The final step, about two years from now, will be testing technology for autonomous behavior: Autonomous behavior will enable a UAS to continue flying safely if it loses its data link. When pilots of manned aircraft lose communication, they follow certain protocols. UAS need to do the same. The technology will need to enable the aircraft to make a decision on its own, such as locating the nearest airport and landing or making an emergency landing without causing harm to people or property, Postnikov says.

“It would follow all of the established airman protocols that will lead to a safe outcome,” he adds.

Schnell says the complicated part about flying a UAS is giving it the ability to see and avoid in the absence of a human on the ground directing its path. And until that happens, UAS won’t be routinely allowed to fly in the same space as manned aircraft.

“It needs to play by all the rules we expect from a human aircraft operator,” Schnell says.

With FAA approval will come new business opportunities for Rockwell Collins as an enabler of safe UAS operations, Postnikov says.
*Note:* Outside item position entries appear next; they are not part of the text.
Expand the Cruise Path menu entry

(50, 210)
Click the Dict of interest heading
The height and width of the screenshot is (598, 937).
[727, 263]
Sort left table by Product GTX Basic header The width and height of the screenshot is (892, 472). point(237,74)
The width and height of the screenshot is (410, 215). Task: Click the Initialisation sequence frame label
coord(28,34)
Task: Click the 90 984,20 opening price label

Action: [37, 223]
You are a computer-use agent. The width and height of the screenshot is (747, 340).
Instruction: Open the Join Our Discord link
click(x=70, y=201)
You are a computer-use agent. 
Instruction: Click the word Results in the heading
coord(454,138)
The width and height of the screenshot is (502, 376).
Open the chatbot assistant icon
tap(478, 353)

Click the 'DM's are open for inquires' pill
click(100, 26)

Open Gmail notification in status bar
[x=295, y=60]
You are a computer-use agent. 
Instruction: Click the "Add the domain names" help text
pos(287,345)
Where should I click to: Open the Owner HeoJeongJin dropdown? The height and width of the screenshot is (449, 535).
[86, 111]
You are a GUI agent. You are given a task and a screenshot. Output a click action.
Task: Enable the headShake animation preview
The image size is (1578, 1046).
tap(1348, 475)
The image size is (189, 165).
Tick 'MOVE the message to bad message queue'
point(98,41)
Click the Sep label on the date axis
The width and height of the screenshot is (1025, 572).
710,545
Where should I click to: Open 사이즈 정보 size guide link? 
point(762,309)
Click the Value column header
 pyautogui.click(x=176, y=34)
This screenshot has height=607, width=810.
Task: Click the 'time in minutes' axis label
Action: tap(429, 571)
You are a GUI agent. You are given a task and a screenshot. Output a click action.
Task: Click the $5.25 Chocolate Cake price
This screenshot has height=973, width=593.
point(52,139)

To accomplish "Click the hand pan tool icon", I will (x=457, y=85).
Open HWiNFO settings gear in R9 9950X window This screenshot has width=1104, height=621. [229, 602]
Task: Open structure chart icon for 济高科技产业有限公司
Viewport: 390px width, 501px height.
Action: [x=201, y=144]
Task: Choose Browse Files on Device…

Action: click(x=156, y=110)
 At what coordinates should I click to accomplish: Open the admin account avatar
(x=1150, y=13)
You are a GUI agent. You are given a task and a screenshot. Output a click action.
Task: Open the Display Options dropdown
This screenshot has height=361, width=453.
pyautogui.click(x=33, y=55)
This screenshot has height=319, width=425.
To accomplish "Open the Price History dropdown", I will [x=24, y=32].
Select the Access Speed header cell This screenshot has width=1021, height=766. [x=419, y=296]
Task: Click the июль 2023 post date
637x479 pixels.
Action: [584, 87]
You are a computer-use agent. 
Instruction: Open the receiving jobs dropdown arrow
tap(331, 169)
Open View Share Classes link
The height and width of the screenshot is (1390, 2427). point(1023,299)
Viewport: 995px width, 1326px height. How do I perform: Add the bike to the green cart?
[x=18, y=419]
“As the airspace continues to grow with both manned and unmanned vehicles, Rockwell Collins will be well positioned to provide solutions that ensure positive outcomes when things don’t go as planned,” he says.

And for OPL, the benefit is being involved in the development of new technology so staff and UI engineering students remain on the cutting edge. The 18-year relationship between Rockwell Collins and OPL also is invaluable, Schnell says.

“It’s the ongoing nature of the work that’s critical,” he says. “We deliver quality work to them, and hopefully sometimes we over-deliver.

“A lot of people talk about how it can be done and we’re doing it. That’s one of the great differentiators for our team.”